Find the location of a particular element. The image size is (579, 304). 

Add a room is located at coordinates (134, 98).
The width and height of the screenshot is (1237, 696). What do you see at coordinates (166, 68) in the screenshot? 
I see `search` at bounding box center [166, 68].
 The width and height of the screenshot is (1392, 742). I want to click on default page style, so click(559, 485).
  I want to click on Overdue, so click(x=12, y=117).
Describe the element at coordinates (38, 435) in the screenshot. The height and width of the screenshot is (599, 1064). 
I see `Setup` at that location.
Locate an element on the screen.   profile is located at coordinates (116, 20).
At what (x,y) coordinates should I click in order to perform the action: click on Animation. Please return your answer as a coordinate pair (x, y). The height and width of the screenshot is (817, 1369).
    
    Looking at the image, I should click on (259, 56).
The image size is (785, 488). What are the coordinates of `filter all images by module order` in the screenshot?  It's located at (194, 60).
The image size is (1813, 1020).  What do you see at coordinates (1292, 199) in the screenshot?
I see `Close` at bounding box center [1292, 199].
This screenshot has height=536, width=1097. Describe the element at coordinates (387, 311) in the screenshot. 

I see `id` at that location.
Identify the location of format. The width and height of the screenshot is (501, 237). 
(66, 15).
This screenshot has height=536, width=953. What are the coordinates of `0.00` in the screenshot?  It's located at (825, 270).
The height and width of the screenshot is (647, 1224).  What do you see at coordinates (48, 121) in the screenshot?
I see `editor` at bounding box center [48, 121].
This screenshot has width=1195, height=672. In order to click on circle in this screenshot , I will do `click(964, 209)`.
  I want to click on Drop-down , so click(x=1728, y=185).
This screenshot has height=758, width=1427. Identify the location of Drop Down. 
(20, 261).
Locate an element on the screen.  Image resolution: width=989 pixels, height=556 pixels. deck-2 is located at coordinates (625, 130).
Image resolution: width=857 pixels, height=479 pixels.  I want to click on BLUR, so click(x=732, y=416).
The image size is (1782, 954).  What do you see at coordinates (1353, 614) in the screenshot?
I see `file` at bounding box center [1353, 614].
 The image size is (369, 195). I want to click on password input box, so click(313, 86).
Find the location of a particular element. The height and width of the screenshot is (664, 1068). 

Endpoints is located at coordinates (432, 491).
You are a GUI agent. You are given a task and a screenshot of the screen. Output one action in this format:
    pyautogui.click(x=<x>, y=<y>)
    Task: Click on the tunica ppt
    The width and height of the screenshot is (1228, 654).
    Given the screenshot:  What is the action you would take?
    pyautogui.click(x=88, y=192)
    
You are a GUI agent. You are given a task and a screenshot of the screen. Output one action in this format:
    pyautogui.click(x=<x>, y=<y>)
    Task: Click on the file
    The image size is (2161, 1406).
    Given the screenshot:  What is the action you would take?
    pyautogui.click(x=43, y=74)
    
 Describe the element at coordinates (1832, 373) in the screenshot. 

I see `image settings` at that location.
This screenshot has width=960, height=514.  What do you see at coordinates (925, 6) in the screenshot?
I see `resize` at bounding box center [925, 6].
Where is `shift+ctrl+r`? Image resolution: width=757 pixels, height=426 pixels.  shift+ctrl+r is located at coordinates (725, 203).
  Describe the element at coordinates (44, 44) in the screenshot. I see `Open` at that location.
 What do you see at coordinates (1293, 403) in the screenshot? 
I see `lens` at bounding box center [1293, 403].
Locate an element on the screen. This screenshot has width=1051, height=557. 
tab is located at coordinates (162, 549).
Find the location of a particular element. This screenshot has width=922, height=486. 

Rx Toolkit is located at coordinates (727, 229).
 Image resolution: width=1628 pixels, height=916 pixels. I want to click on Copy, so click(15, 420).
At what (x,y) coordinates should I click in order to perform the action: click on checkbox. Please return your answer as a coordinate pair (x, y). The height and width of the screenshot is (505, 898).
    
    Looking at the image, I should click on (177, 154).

INSTRUCTIONS TO FOLLOW: Put the lines above, from the one containing "Find the location of a particular element. This" through the last line of the rows, into a numbered list, leaving out blank lines. Include both ends.

SOLUTION:
1. Find the location of a particular element. This screenshot has width=922, height=486. 
2. Rx Toolkit is located at coordinates (727, 229).
3.  Image resolution: width=1628 pixels, height=916 pixels. I want to click on Copy, so click(15, 420).
4. At what (x,y) coordinates should I click in order to perform the action: click on checkbox. Please return your answer as a coordinate pair (x, y). The height and width of the screenshot is (505, 898).
5.     Looking at the image, I should click on (177, 154).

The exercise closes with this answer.